Another factor that was supporting the euro was expectations that banks will borrow a large amount of three-year funds from the ECB later this week and invest some of the money on buying peripheral debt and use them as collateral. Euro zone banks are expected to buy some 250 billion euros, according to a Reuters poll.
Italian 10-year government bond yields were last 13 basis points lower at 6.74 percent, narrowing the spread over Bunds to 481 bps. Equivalent Spanish paper fell 8 bps to 5.18 percent.
Despite the narrowing of yields, sentiment towards the euro zone was bearish. European leaders are still falling short of market expectations to come up with measures to contain the region's debt crisis two weeks after a key EU summit failed to come up with a comprehensive solution.
ECB Draghi told European Parliament on Monday that the ECB's purchases of peripheral debt were temporary and "not infinite", disappointing investors who were hoping for further bond buying that would keep yields stable.
European policymakers also failed on Monday to boost resources at the International Monetary Fund by an expected €200bn. Instead they agreed to bolster lending by €150bn ($195bn), casting fresh doubts on whether the scheme would work to save larger economies like Italy.

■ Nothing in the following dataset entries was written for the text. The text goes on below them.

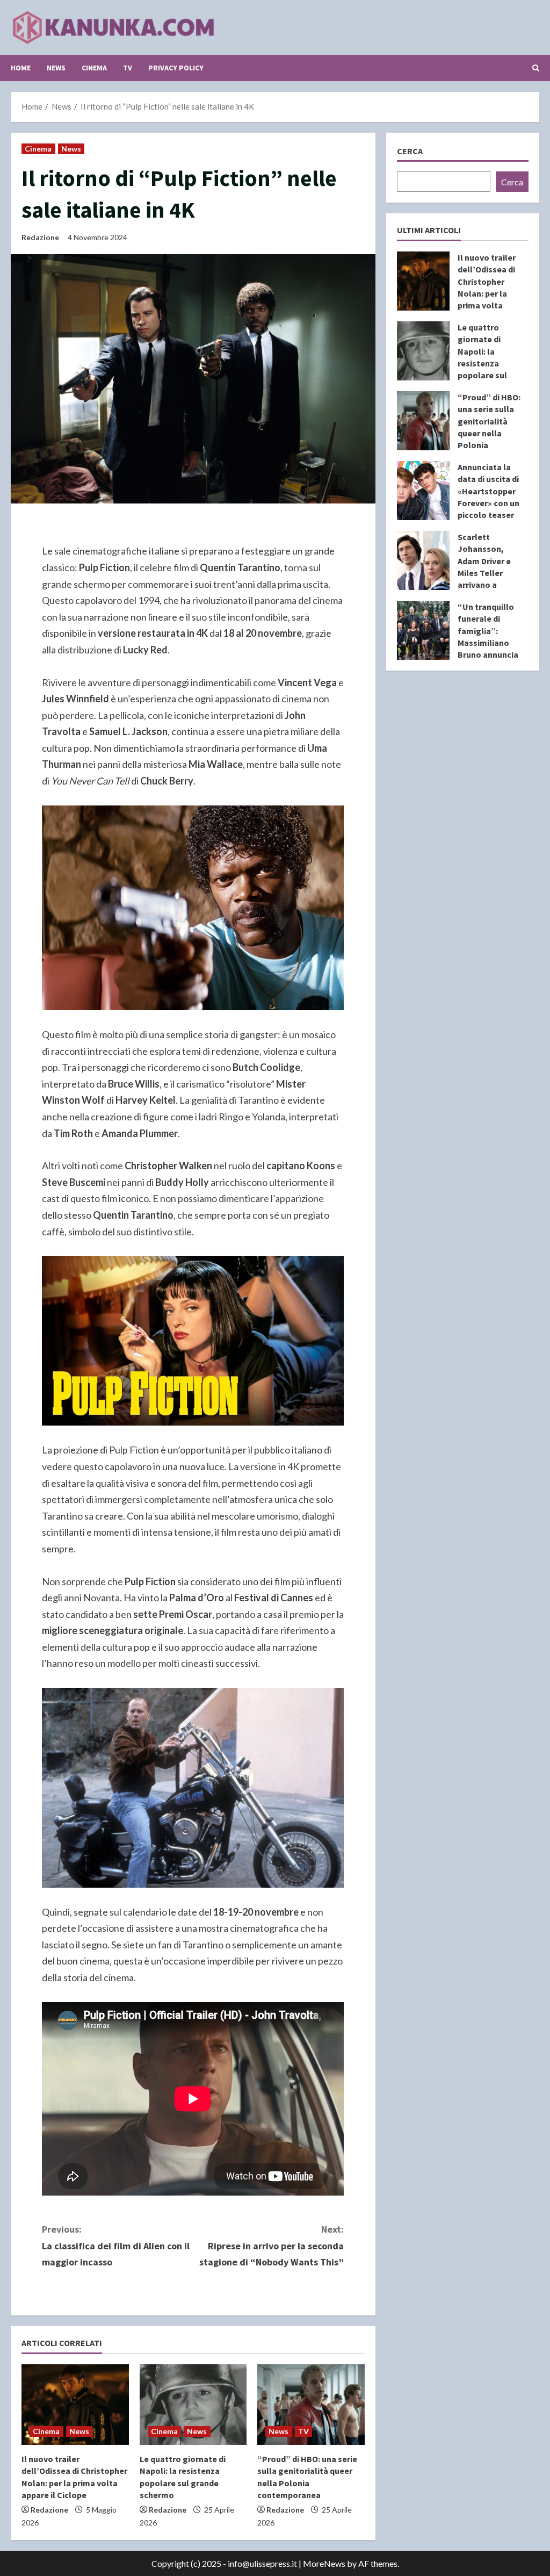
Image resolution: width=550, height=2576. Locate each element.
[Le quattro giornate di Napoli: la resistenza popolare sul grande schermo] (193, 2404)
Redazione (40, 237)
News (56, 68)
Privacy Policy (176, 68)
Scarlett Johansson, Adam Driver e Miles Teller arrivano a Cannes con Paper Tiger (423, 560)
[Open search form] (535, 67)
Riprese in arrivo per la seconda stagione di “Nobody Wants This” (271, 2245)
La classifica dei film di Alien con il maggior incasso (116, 2245)
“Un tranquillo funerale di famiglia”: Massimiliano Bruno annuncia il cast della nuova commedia (423, 630)
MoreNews (324, 2563)
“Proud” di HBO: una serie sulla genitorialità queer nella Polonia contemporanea (423, 420)
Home (21, 68)
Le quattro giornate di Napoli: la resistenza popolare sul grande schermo (423, 350)
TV (127, 68)
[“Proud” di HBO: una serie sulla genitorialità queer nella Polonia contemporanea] (311, 2404)
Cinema (94, 68)
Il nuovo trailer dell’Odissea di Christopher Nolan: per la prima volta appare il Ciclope (423, 281)
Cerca (410, 151)
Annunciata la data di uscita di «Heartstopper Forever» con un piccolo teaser (423, 490)
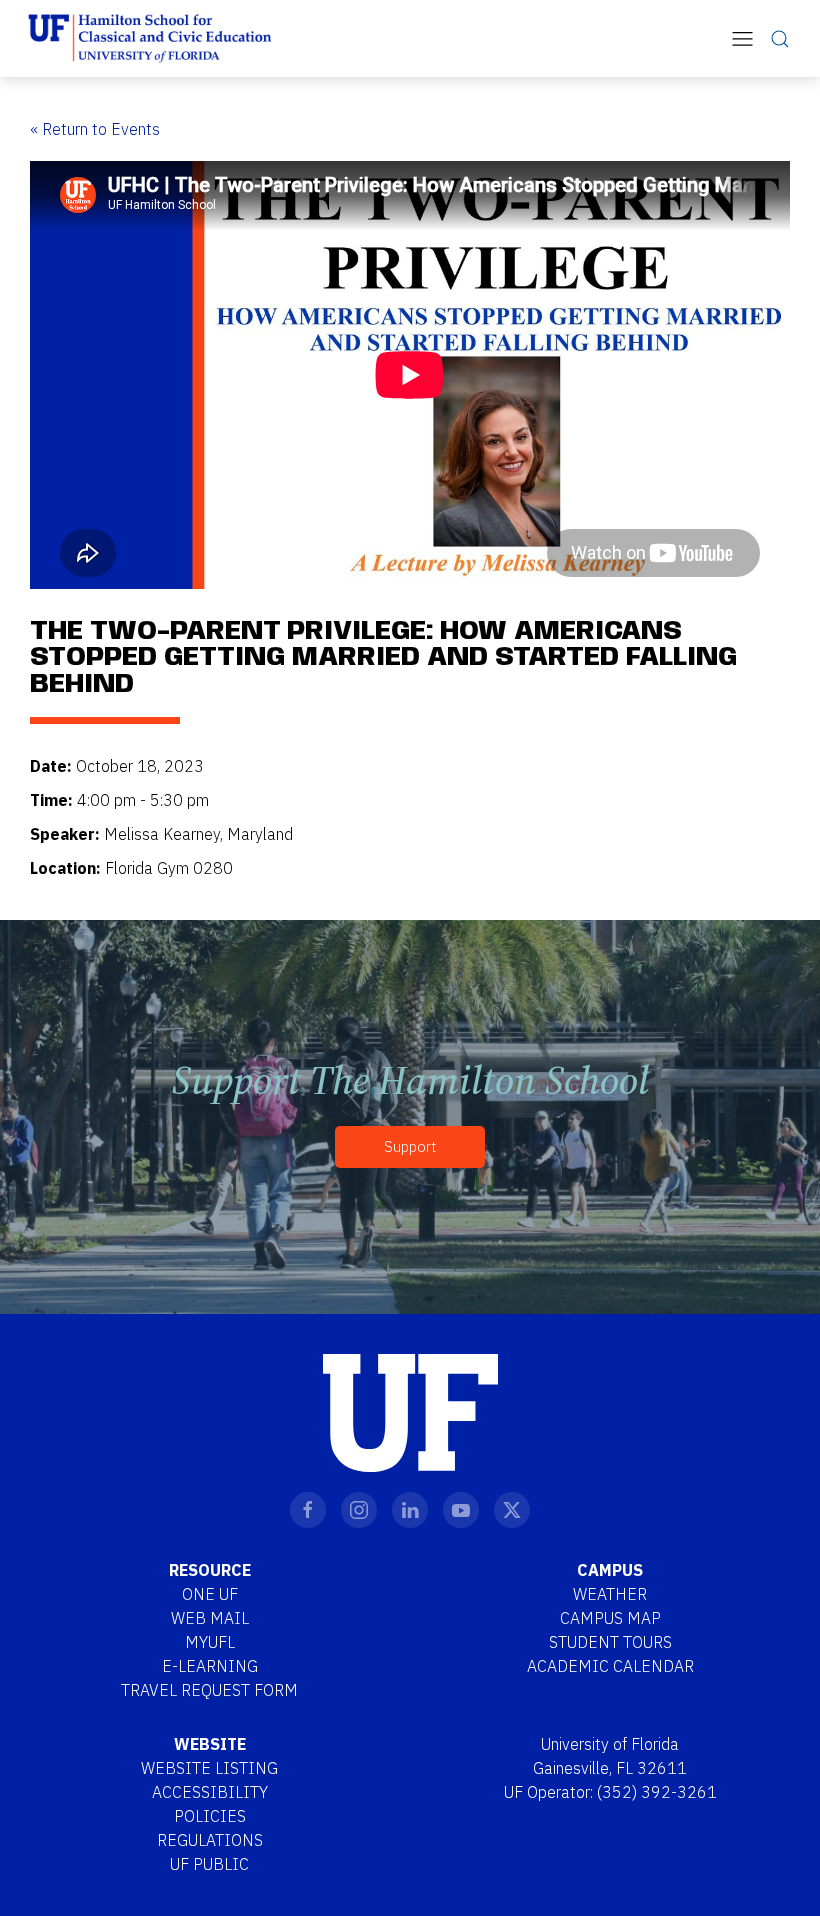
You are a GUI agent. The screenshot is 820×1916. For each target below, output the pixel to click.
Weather (610, 1594)
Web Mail (210, 1618)
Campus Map (610, 1618)
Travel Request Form (209, 1690)
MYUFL (210, 1642)
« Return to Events (95, 129)
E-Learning (210, 1666)
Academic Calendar (610, 1666)
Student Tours (610, 1642)
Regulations (210, 1840)
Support (410, 1146)
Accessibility (210, 1792)
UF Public (209, 1864)
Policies (210, 1816)
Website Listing (209, 1768)
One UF (210, 1594)
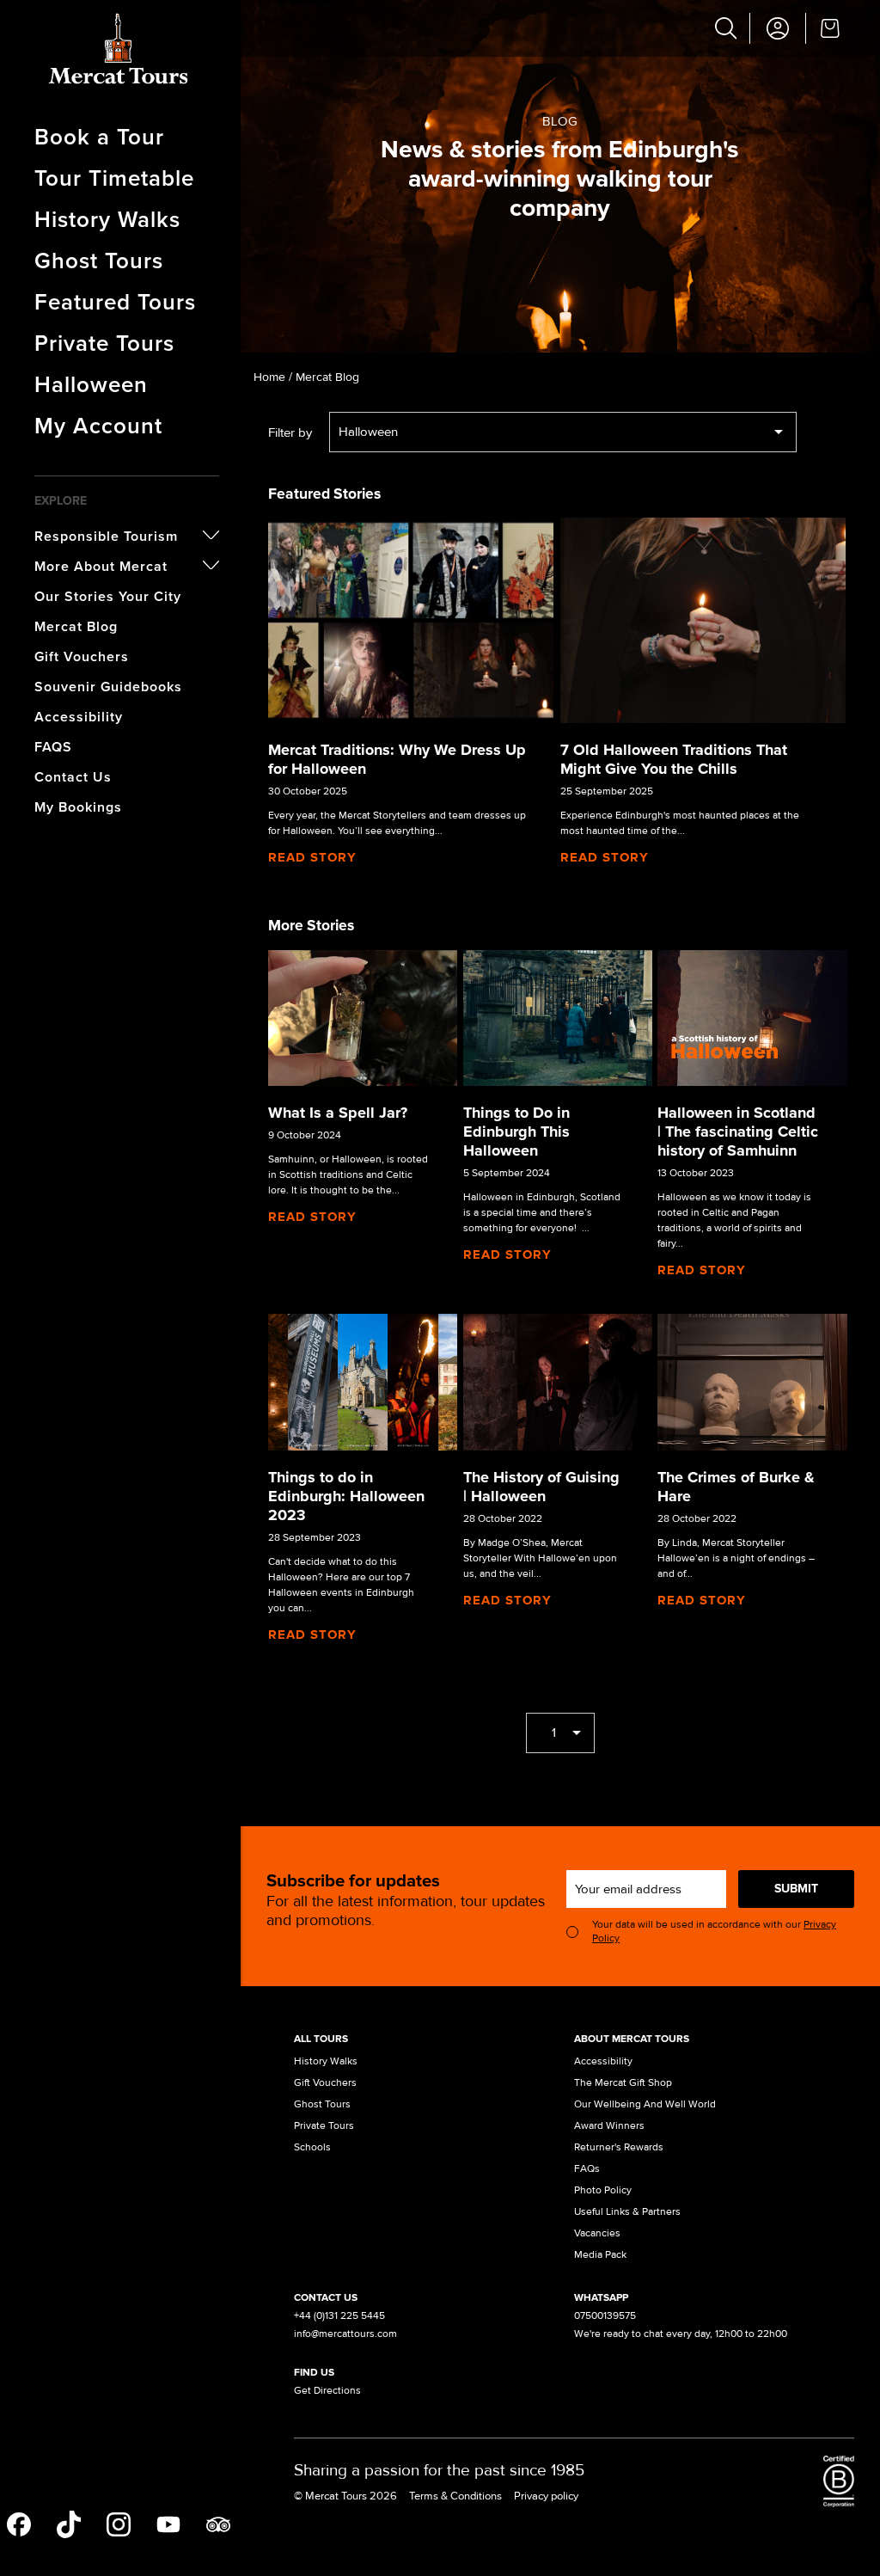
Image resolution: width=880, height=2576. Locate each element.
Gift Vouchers (81, 656)
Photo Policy (603, 2190)
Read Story (312, 857)
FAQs (587, 2168)
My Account (98, 425)
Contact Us (73, 777)
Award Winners (609, 2125)
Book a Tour (99, 136)
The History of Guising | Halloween (541, 1487)
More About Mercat (101, 566)
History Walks (107, 219)
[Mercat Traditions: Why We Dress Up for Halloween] (410, 620)
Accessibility (78, 717)
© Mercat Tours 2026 (345, 2496)
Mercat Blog (76, 626)
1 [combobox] (554, 1732)
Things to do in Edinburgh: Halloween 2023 (346, 1496)
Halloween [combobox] (368, 431)
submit (796, 1888)
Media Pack (600, 2254)
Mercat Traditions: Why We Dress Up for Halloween (397, 759)
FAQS (53, 747)
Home (269, 377)
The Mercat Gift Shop (623, 2082)
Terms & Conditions (455, 2496)
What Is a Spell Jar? (337, 1112)
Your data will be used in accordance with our (714, 1931)
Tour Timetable (114, 177)
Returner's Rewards (618, 2147)
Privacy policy (546, 2496)
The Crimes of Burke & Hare (736, 1487)
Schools (312, 2147)
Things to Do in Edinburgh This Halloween (516, 1131)
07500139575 (605, 2315)
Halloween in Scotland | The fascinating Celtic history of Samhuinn (737, 1131)
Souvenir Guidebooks (108, 686)
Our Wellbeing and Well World (645, 2104)
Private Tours (104, 343)
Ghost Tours (98, 260)
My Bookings (78, 807)
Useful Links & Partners (627, 2211)
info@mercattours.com (345, 2334)
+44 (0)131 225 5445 (339, 2315)
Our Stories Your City (107, 596)
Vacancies (597, 2233)
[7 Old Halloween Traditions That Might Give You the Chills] (703, 620)
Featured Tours (115, 301)
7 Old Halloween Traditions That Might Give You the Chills (673, 759)
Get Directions (327, 2390)
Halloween (91, 384)
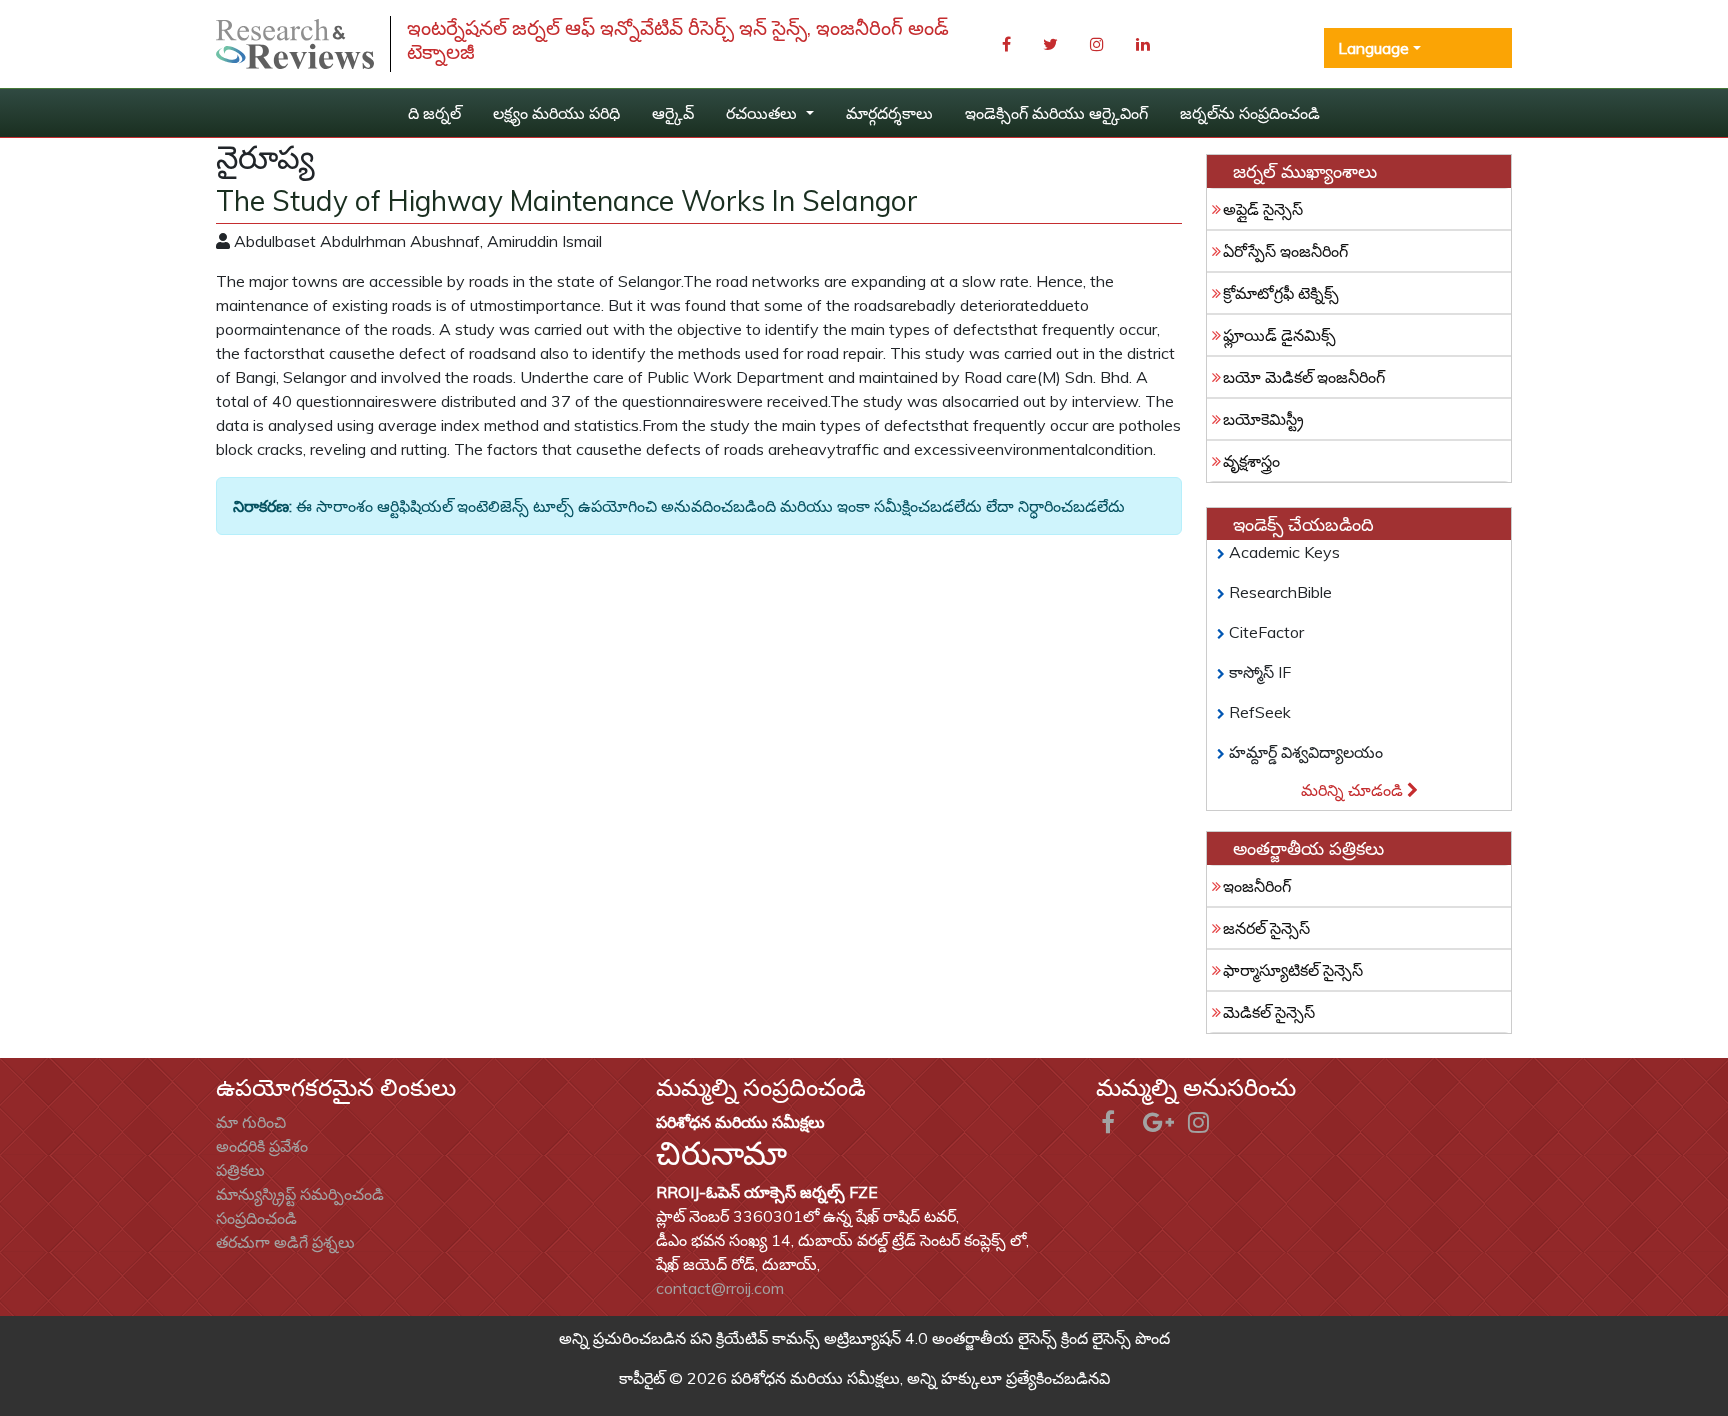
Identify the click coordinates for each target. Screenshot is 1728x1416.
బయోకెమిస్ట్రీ (1263, 419)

"They have agreed to boosting resources by €150bn which still raises questions about Italy and the threat of rating agencies looming," said Simon Derrick, head of currency strategy at Bank of New York Mellon. "You just need another piece of bad news and the euro will nudging closer to its 2011 lows."
The common currency's 2011 lows of around $1.2860 were struck in early January and analysts say the failure to persuade countries to bolster lending to the IMF participate will be negative for the euro.
Indeed, Morgan Stanley strategist said they were looking to sell euro/dollar on rallies to $1.31 as they expect risk appetite to remain subdued heading into the year end and as such that will support the U.S. dollar.
The euro rose briefly to a session high of 9.0150 against the Swedish crown after Sweden's central bank cut the repo rate, before giving up those gains to trade at 8.9695 crowns. The decision was a close call after Norway's central bank lowered rates by 50 basis points last week, matching a recent easing by the ECB.